Part of the success must be due to the new advertising campaign with hot man of the moment, Justin Timberlake. Part of it is due to a shift in corporate strategy with the Plan to Win (which must send chills down the spine of everyone who hates big corporations!)

Jim Cantalupo, the chief executive, in an interview that was circulated to franchise holders last year, pointed out that the corporation has had a pretty sustained performance over the entire 50 years of its existence. Over the last few years, though, he acknowledged that it had "taken its eyes off the fries" and that a new strategy was needed.

Interestingly, Jim touches on an issue that's close to my heart when it comes to business expansion and that is that some of the targets that the corporation set itself in relation to growth were unrealistic.

As I've said previously, the drive towards expansion can sometimes mean that executives lose sight of their core business, and in the case of McDonald's it meant opening more and more outlets but not actually focusing on consumers or on costs.

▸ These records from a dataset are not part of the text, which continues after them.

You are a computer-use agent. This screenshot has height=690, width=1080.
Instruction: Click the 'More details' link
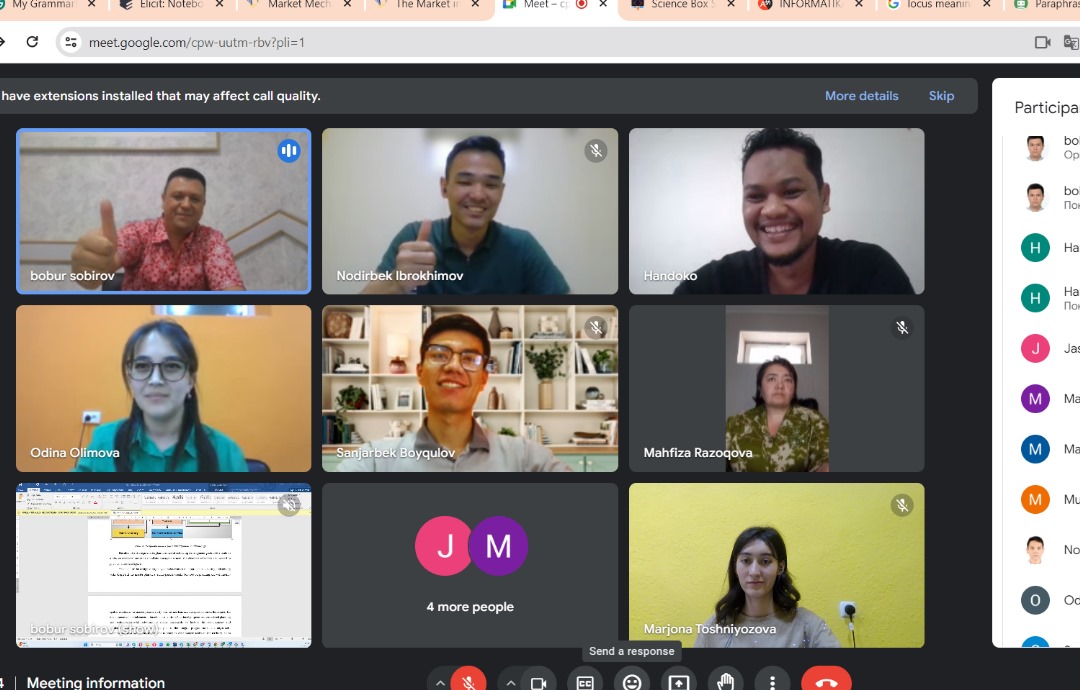point(861,96)
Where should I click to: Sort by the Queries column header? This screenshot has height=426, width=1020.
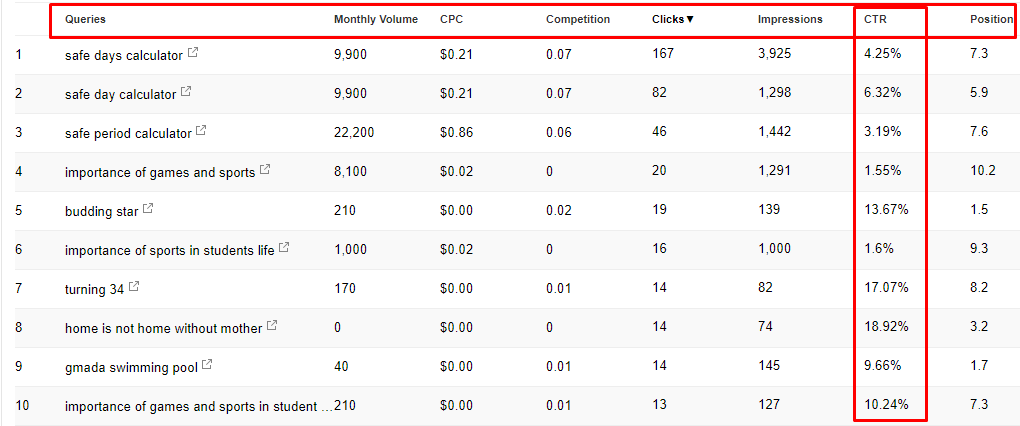pyautogui.click(x=85, y=20)
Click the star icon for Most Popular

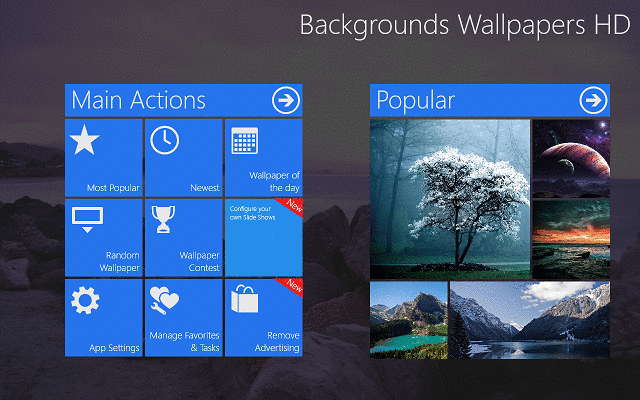(x=85, y=142)
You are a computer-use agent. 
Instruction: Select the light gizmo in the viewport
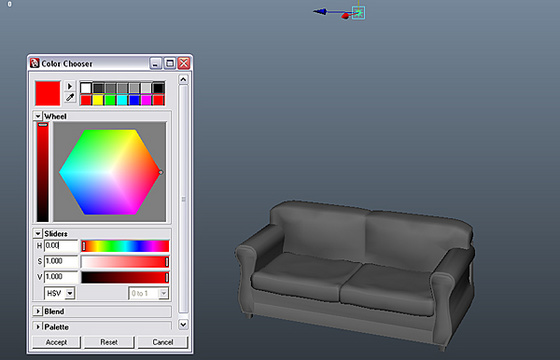coord(358,13)

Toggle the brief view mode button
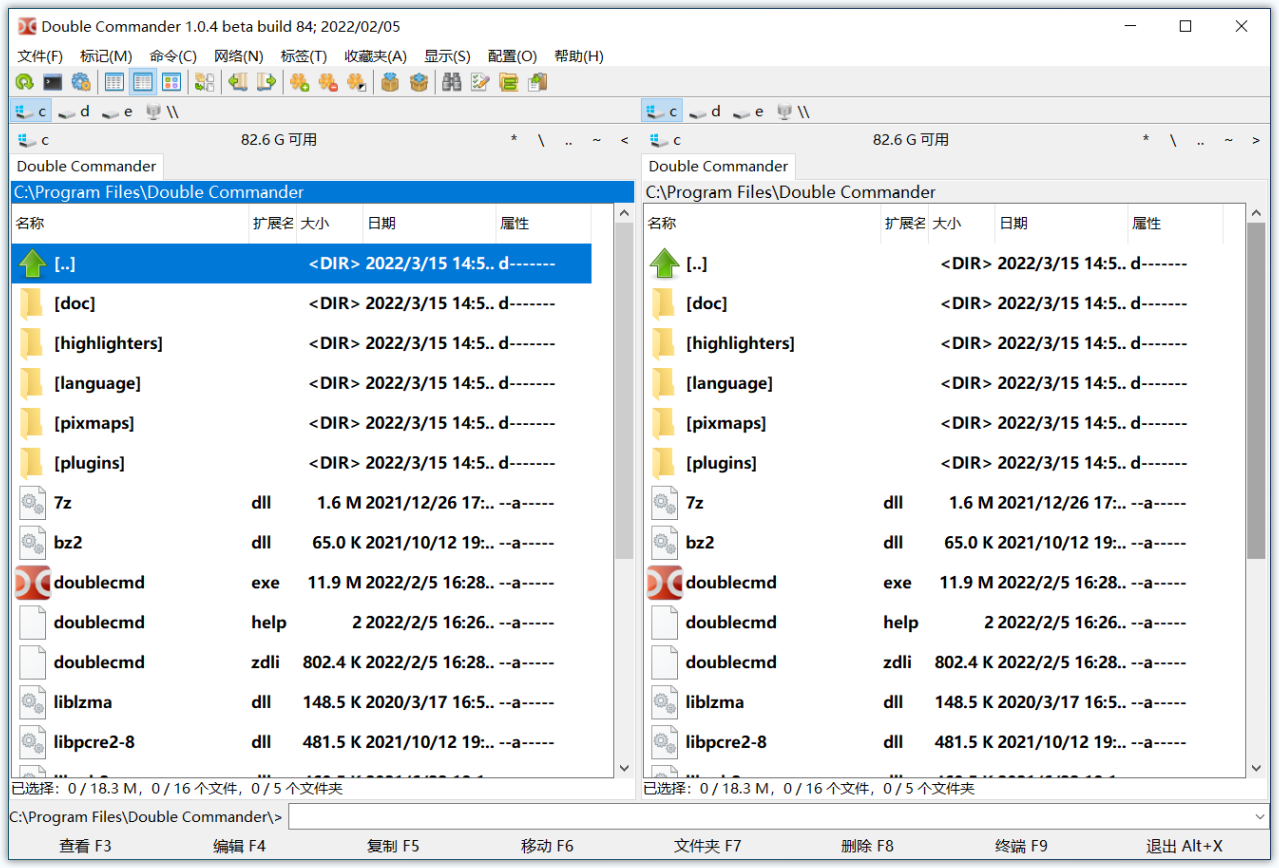tap(114, 82)
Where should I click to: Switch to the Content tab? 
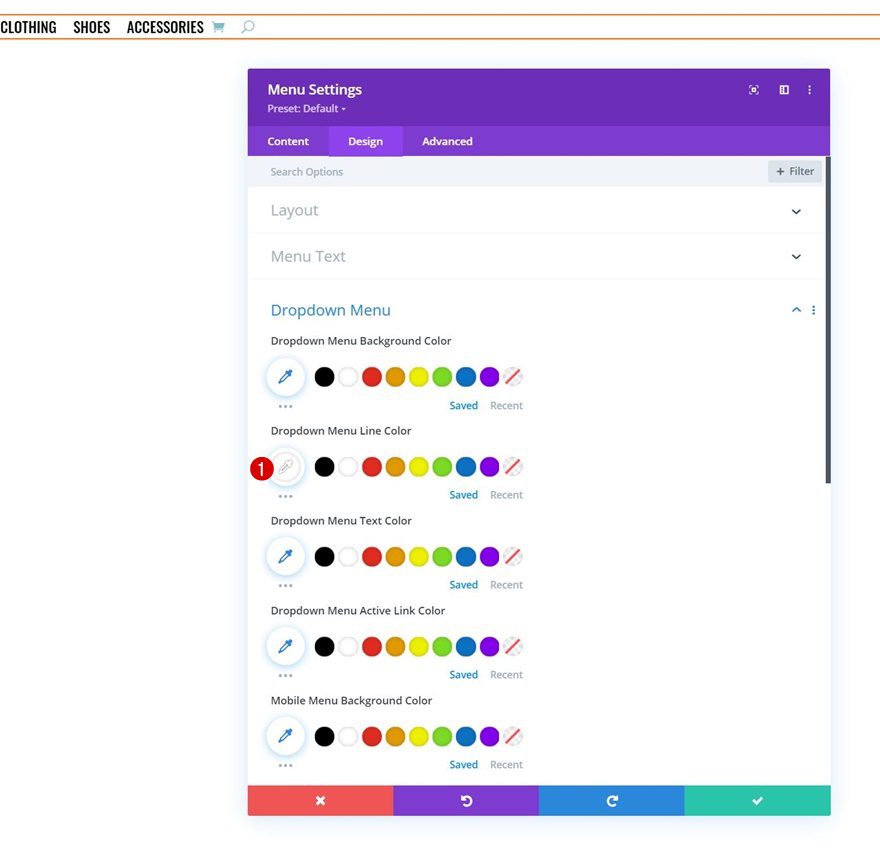point(288,141)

These days the Plan to Win is not about more restaurants (except, obviously, in Ennis) - it's about positioning, re-investing in the stores and being in the right marketplace.

It's about improving what's already there. The clichés might make you want to curl up and die but the sentiment, regardless of the business, is right. Size isn't everything! The shareholders seem to agree and they're seeing the results of the shift in emphasis. Earnings per share were $0.10 compared with a loss of $0.27 for Q4 of 2002 while comparable sales increased 2.4 per cent compared with a decline of 2.1 per cent in 2002.

When it come to charges in relation to the health of his consumers, Jim goes on the offensive. If people were really worried about obesity, he proclaims, they wouldn't be taking lawsuits.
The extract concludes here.